Septic arthritis of the hip in infancy: end result study.
Academic Article
Overview
abstract
Twenty-four hips in 21 patients suffering septic arthritis at infancy were followed 11-30 years (mean 17 years). Fourteen hips with none to moderate femoral head destruction proved to have a fairly good chance of becoming located following closed treatment. If it failed, open reduction was successful, provided the femoral head-neck was big enough to achieve a stable reduction. Out of the 10 hips with absent femoral head-neck and an iliac dislocation, 6 underwent trochanteric arthroplasty: 3 hips remained located though with limited motion, and one of the 3 became painful requiring arthrodesis. Two redislocated and one subluxated. Following infantile septic arthritis, the proximal femur may remain cartilaginous during the first years of life. Arthrography did not prove helpful in evaluating the hip damage, nor the remnant bone stock. During this stage, push-pull X-rays seemed the most reliable method to assess joint location. Only surgical exploration gave a definite evidence of the amount of hip destruction.
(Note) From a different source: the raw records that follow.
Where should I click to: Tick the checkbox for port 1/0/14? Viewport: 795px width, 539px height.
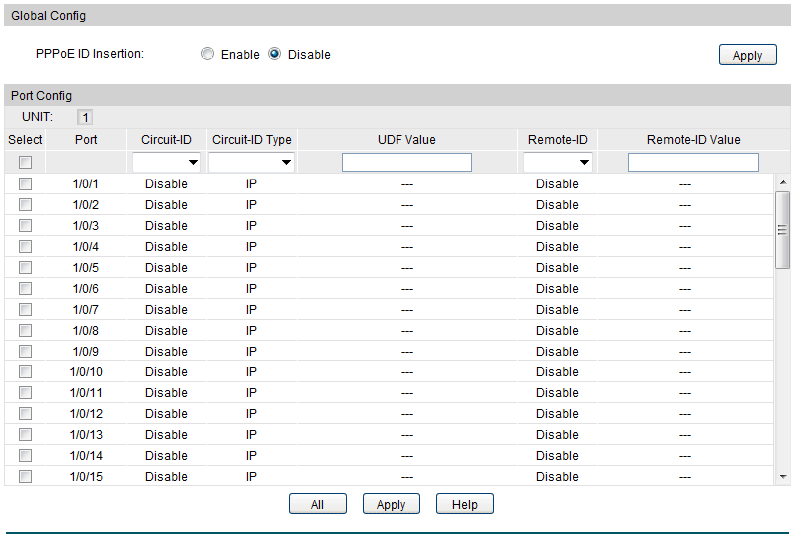click(25, 456)
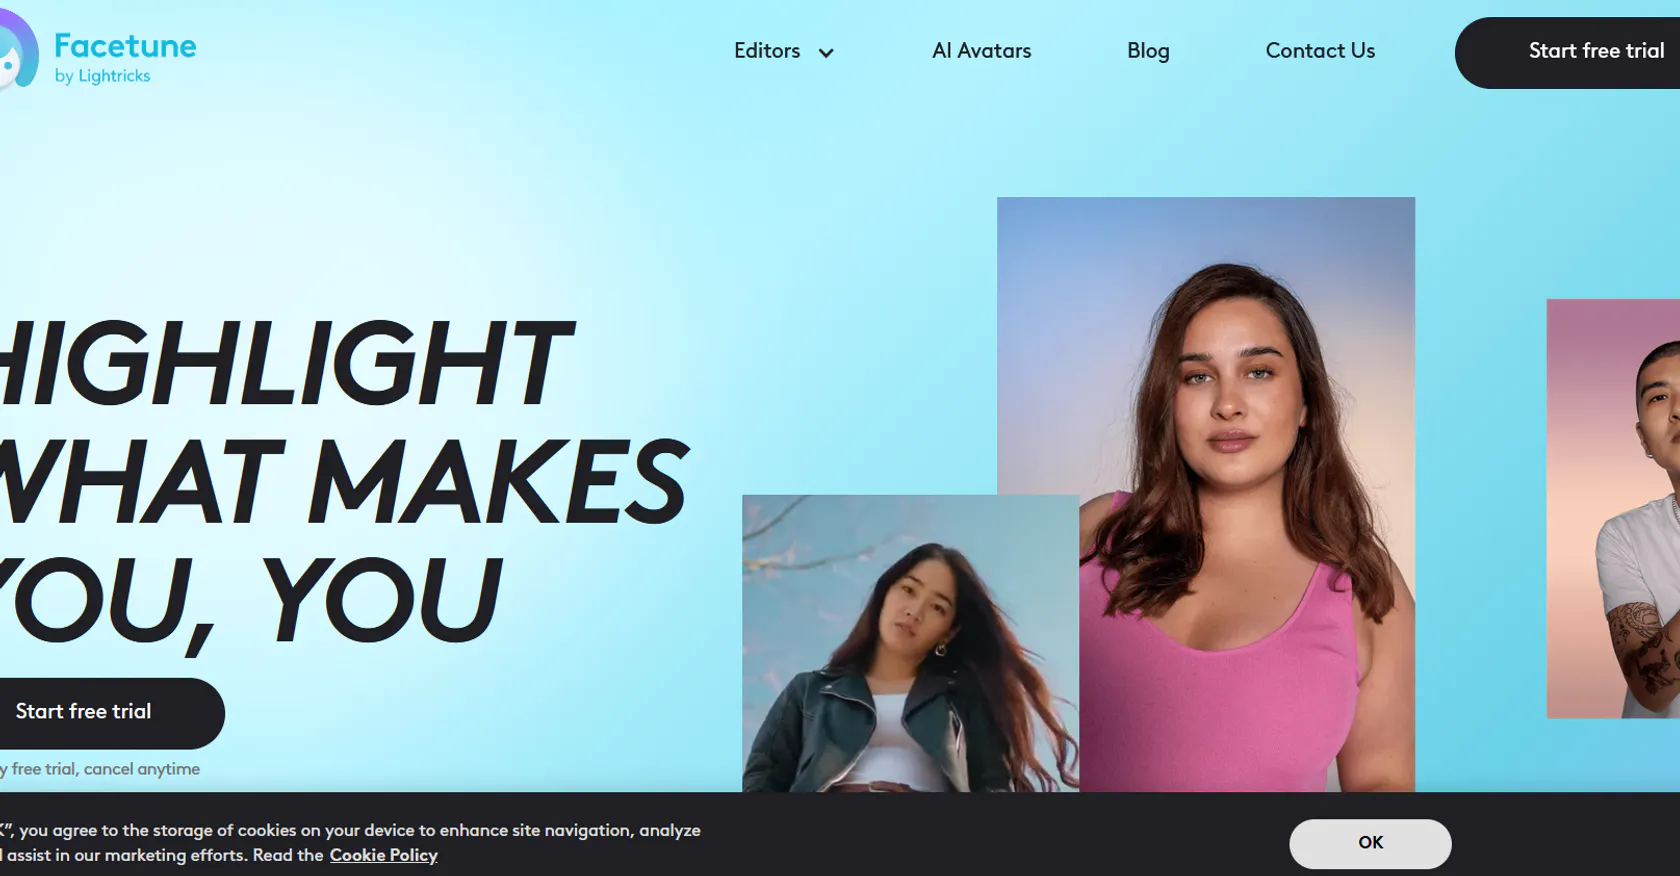The width and height of the screenshot is (1680, 876).
Task: Open the Blog link
Action: tap(1148, 51)
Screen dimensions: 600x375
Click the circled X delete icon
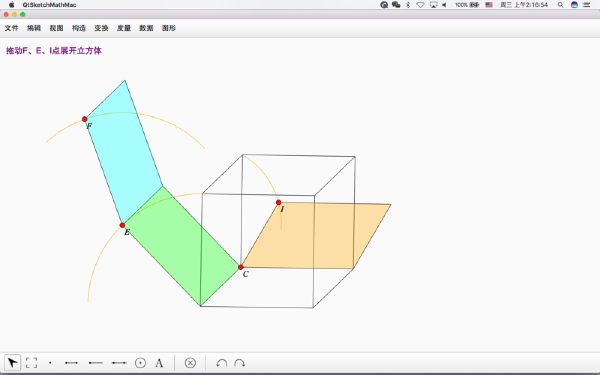pyautogui.click(x=190, y=362)
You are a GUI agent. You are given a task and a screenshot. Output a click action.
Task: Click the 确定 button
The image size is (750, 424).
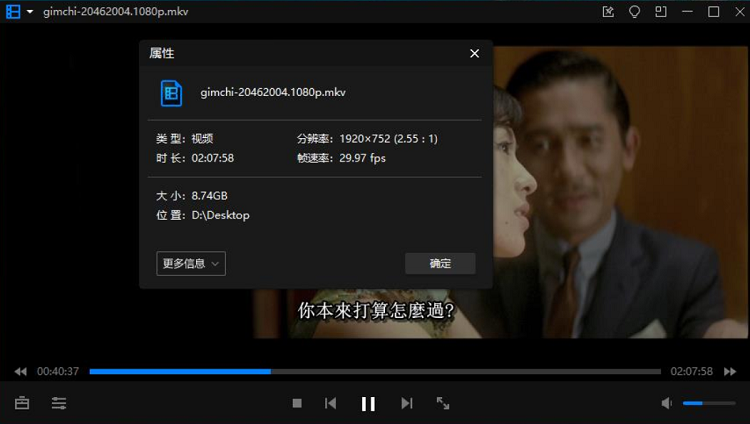(440, 264)
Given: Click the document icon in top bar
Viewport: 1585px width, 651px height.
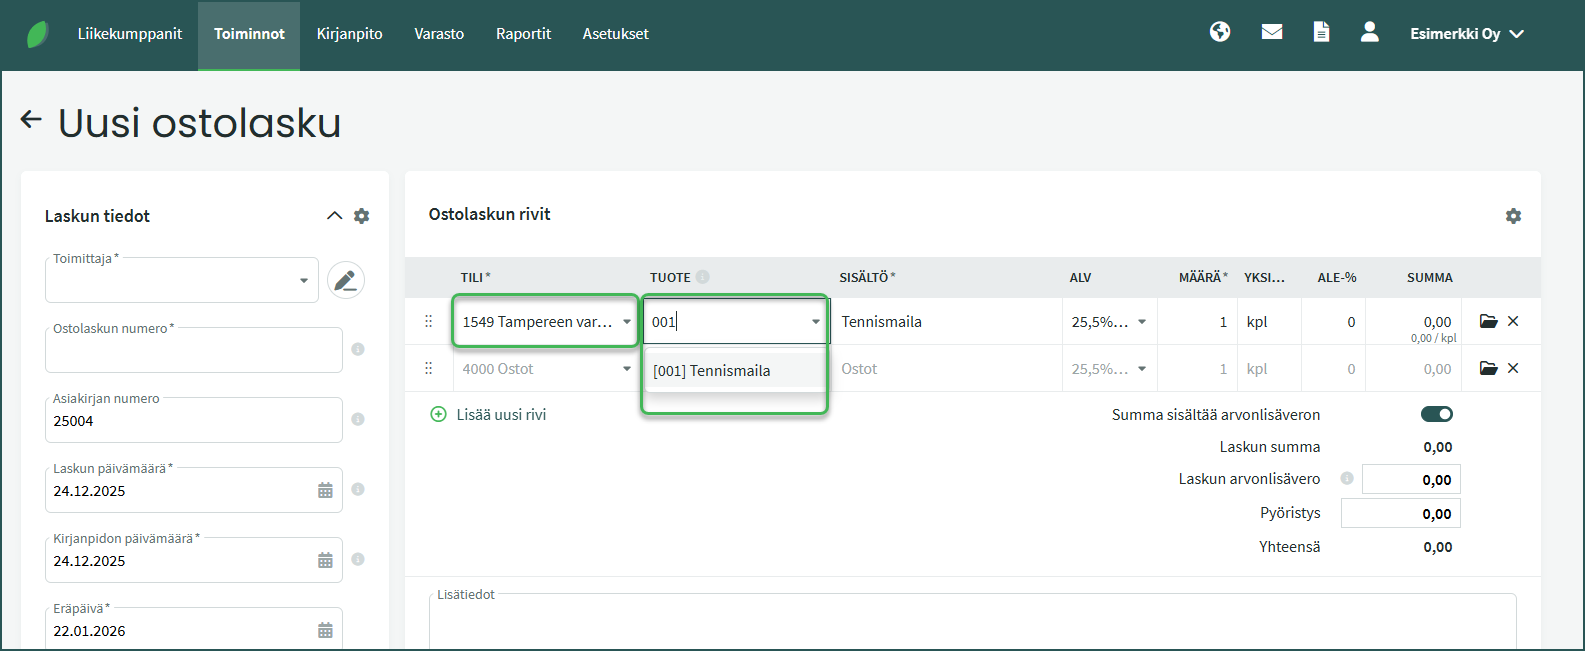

If the hip persists unstable after the septic process is well under control, surgical exploration is indicated, at about one to 2 years of age. Open reduction should be performed if there is sufficient head-neck to achieve a stable reduction. Otherwise, a trochanteric arthroplasty seems the procedure of choice followed by a varus osteotomy if there is progressive subluxation. If successful, it will provide a stable joint, less length discrepancy and a limited motion which seems preferable than accepting a high iliac dislocation. It will also offer a better anatomical condition for joint replacement, if indicated at a later age.